= INSTRUCTIONS FOR THE TASK =
Collect from the data below each line with "agent".

Saved data entries:
- - - - - - -

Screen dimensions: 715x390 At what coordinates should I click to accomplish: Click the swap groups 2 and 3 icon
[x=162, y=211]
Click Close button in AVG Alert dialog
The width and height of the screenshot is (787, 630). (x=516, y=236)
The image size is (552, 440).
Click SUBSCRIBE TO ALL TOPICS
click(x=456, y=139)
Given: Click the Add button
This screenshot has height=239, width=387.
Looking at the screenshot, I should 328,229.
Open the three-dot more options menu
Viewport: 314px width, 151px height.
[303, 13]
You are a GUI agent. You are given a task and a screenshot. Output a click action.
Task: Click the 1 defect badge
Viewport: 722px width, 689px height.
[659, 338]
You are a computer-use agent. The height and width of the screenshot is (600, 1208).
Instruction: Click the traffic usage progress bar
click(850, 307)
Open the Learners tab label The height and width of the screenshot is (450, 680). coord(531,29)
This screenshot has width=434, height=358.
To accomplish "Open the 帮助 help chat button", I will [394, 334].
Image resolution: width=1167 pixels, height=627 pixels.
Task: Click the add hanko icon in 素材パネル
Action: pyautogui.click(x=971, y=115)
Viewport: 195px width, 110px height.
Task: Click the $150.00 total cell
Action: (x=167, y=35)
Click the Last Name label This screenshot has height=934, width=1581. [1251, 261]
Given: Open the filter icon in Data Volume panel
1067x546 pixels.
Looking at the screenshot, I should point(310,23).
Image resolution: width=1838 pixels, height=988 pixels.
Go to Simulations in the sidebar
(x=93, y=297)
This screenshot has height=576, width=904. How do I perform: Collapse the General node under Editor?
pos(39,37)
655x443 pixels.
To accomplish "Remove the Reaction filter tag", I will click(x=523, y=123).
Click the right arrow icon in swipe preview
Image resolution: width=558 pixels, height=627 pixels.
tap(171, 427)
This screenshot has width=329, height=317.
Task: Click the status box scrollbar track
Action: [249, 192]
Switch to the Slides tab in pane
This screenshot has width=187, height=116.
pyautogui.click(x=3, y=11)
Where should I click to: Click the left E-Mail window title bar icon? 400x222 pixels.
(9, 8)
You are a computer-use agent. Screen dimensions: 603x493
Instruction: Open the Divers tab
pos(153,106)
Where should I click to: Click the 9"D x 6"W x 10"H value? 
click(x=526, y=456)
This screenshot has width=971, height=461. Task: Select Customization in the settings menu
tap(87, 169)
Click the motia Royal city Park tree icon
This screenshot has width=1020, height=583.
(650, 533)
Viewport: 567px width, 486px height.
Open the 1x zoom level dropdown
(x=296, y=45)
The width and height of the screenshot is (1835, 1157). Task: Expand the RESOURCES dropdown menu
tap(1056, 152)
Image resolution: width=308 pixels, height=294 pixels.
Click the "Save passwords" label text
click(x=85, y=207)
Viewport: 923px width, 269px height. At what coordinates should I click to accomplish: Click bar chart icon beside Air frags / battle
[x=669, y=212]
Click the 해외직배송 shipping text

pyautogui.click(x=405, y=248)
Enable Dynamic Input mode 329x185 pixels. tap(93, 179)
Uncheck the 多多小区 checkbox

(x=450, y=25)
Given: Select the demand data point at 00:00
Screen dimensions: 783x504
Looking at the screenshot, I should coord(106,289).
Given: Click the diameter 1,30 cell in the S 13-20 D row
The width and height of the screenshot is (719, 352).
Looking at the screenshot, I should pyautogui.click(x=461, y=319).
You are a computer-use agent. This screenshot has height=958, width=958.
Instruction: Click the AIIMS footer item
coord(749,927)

- - - - - - -

= FINISHED TASK =
You are a GUI agent. You are given a task and a screenshot. Output a click action.
You are a computer-use agent. The height and width of the screenshot is (600, 1208).
You are a computer-use agent. Screen dimensions: 603x493
You are a computer-use agent. This screenshot has height=958, width=958.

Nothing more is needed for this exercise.